• ACTIVITY
A single number is wanted: how many lines of the data include the string "agent".

--- START ---

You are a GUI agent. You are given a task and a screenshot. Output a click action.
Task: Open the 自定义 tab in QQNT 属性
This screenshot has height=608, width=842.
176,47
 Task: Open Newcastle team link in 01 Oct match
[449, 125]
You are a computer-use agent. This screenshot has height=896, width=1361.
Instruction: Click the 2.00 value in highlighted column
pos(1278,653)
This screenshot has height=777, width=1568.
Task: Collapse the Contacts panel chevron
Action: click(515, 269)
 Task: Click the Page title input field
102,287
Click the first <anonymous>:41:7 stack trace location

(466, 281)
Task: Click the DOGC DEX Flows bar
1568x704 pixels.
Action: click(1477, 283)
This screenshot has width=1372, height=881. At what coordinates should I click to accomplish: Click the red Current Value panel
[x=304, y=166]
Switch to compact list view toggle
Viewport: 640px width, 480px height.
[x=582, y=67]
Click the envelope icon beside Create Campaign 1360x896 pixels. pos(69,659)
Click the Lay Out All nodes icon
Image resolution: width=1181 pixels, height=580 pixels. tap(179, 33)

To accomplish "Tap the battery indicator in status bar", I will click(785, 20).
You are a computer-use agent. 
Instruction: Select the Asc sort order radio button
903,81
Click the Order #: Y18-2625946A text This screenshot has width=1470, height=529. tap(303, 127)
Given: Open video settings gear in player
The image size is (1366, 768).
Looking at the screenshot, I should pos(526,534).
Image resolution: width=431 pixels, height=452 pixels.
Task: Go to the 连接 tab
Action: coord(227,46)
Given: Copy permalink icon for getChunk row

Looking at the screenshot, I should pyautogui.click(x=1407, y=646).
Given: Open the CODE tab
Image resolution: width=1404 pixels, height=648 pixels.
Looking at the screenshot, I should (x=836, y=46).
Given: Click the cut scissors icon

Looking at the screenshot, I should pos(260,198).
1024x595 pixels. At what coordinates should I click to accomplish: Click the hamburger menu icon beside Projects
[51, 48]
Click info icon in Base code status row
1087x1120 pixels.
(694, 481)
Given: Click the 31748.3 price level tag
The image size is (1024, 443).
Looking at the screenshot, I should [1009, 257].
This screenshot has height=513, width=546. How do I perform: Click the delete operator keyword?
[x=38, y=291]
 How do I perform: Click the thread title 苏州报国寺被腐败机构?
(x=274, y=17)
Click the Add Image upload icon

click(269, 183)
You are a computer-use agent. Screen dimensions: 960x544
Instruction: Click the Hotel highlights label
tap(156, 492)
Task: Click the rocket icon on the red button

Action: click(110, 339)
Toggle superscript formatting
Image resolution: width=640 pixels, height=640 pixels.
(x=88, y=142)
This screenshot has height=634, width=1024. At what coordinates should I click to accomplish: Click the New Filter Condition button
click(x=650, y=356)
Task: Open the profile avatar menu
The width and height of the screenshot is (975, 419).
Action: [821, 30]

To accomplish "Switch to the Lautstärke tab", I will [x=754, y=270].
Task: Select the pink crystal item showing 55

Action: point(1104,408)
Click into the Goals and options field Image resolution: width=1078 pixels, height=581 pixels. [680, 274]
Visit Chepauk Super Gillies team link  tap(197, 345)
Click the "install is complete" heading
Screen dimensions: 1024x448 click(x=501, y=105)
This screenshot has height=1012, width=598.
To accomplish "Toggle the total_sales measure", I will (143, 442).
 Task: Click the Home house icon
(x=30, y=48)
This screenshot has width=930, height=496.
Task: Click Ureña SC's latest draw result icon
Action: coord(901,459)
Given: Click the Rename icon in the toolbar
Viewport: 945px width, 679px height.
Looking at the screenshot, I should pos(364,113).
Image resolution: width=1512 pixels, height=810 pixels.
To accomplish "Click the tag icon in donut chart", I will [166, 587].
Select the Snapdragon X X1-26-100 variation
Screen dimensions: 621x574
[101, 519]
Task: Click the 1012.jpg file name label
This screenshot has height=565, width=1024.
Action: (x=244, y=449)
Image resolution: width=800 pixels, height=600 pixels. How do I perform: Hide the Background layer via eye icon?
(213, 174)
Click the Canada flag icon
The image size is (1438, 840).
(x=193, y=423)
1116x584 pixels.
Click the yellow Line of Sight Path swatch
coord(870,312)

--- END ---

• REPLY
4